I was heading up early attempts by Reed Publishing to develop electronically published products and services, notably airline flight timetables. Reed owned International Computaprint Corporation, based in Fort Washington, PA, which specialized in keyboarding and printing telephone directories and airline timetables. Reed had been working with IBM and the University of Waterloo, Canada on the New Oxford English Dictionary (NOED) project, which was to create a digital version of the Oxford English Dictionary. The OED seeks not only to provide a definitive definition of a word, but also the origins of when the word was first used, with examples of subsequent use which may have modified the definition. All these examples were contained on around 4 million slips of paper.

The proof of concept was to digitize the one of the Supplements to the First Edition, starting at the letter S. The digitization and indexing had now been completed and I, together with Hans Nickel, the founder and CEO of ICC, were about to demonstrate what we had achieved to the NOED project team led by Tim Benbow and Edmund Weiner. Many of the lexicographers were skeptical of the value of the project, and there was a mixture of expectation and disinterest around the table.

With the terminal we set up a connection (at 300 baud!) to the computer in Fort Washington. I can still remember the first question, which came from one of the more skeptical lexicographers, who wanted to know how many words in the OED originated in the Times newspaper. Because all the text had been marked up in Standard Generalized MarkUp (SGML) language (a forerunner of XML) we could identify the source, and not only provide a count but print out (albeit very slowly) all the examples. There was a short period of silence and then these distinguished scholars suddenly realized the potential of information retrieval. They also recognised that it was not going to put them out of a job but enable them to improve the value of the product. Many more queries were undertaken and the session only came to an end when we ran out of supplies of thermal paper.

The NOED project was a great success, not only for the OUP but also for Dr Gaston Gonnet and his team at University of Waterloo. This team became the nucleus of Open Text Corporation. IBM used the knowledge gained from the project in the development of its search technology as the OED files provided a rich source of syntax information to help with query development.

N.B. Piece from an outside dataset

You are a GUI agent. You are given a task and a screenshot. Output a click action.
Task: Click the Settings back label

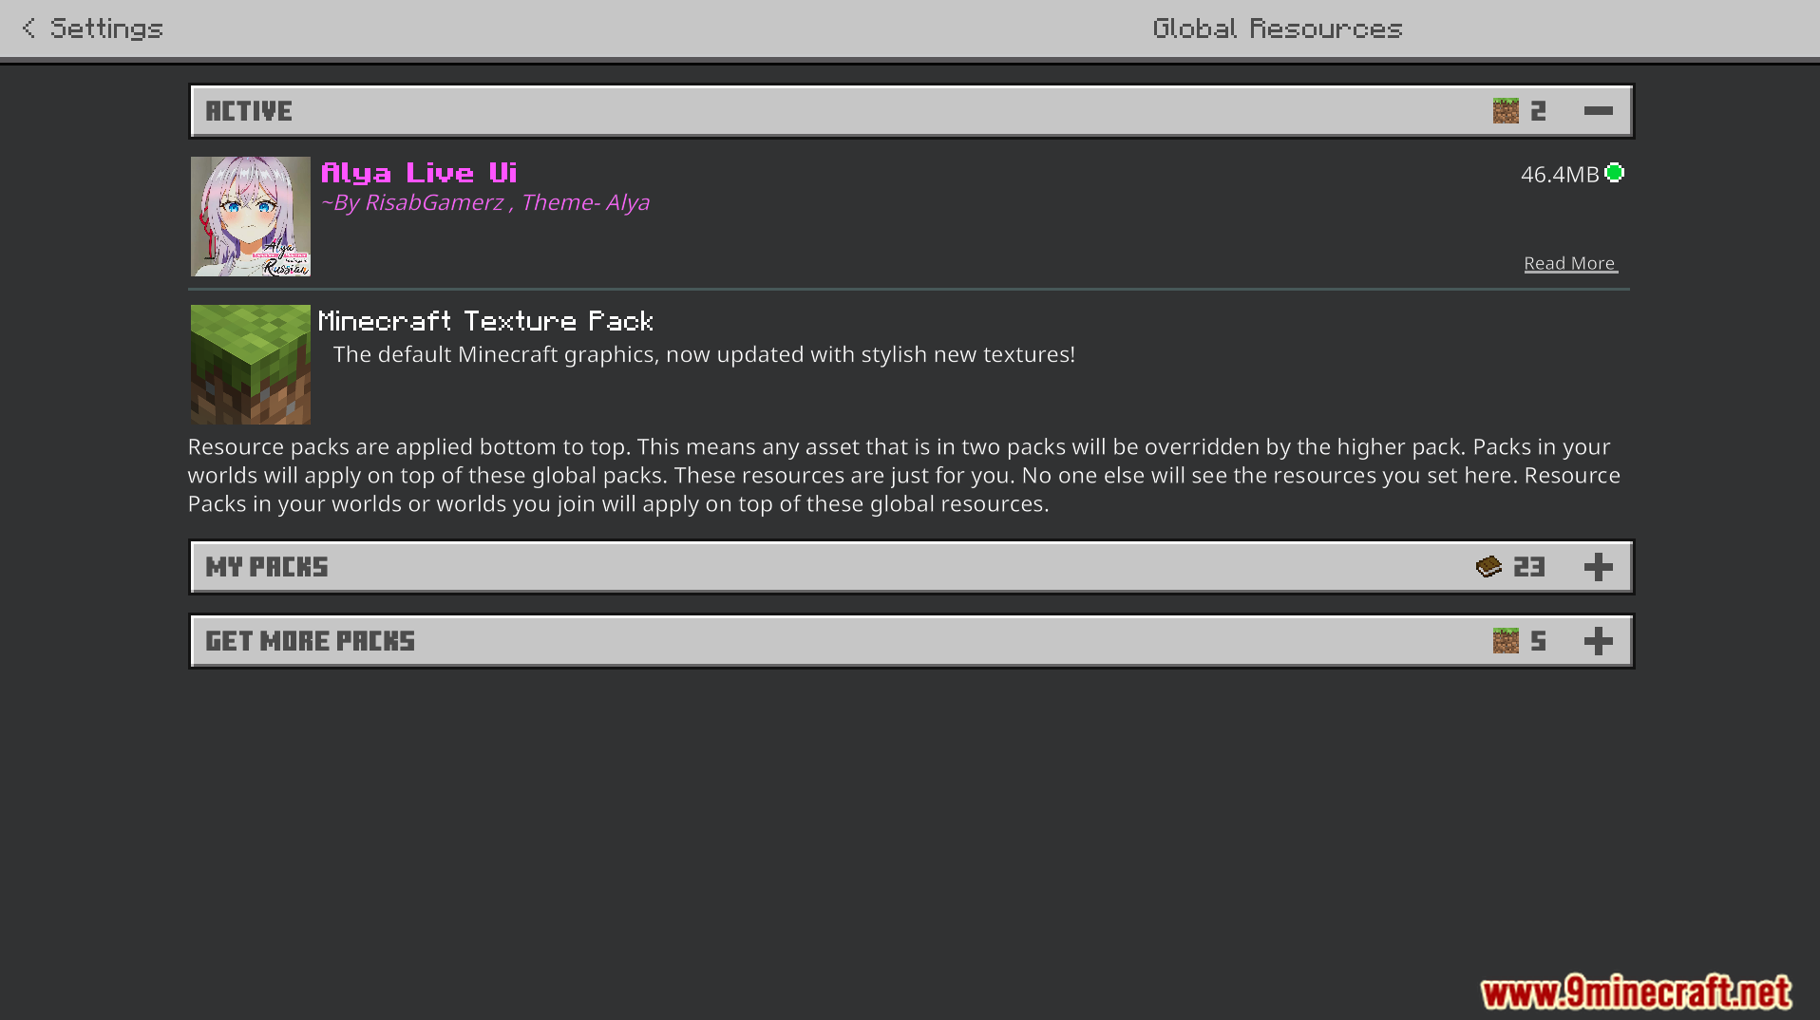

For me it was a day of discovery about the power of search to discover new relationships between items of information. I learned three important lessons from this project. The first of these was the value of metadata structure in searching. Because of the way that the individual elements of the entries had been marked up in SGML it was easy to search for words that had first been used by Charles Dickens after his return from his first visit to the United States in 1842. The second lesson was gained in listening to the members of the project team from IBM and the University of Waterloo as they talked about the importance of computers being able to understand the structure of sentences, work that would lead to the development of semantic search technologies. The third lesson was in understanding the impact that search could have on organizational processes and outputs.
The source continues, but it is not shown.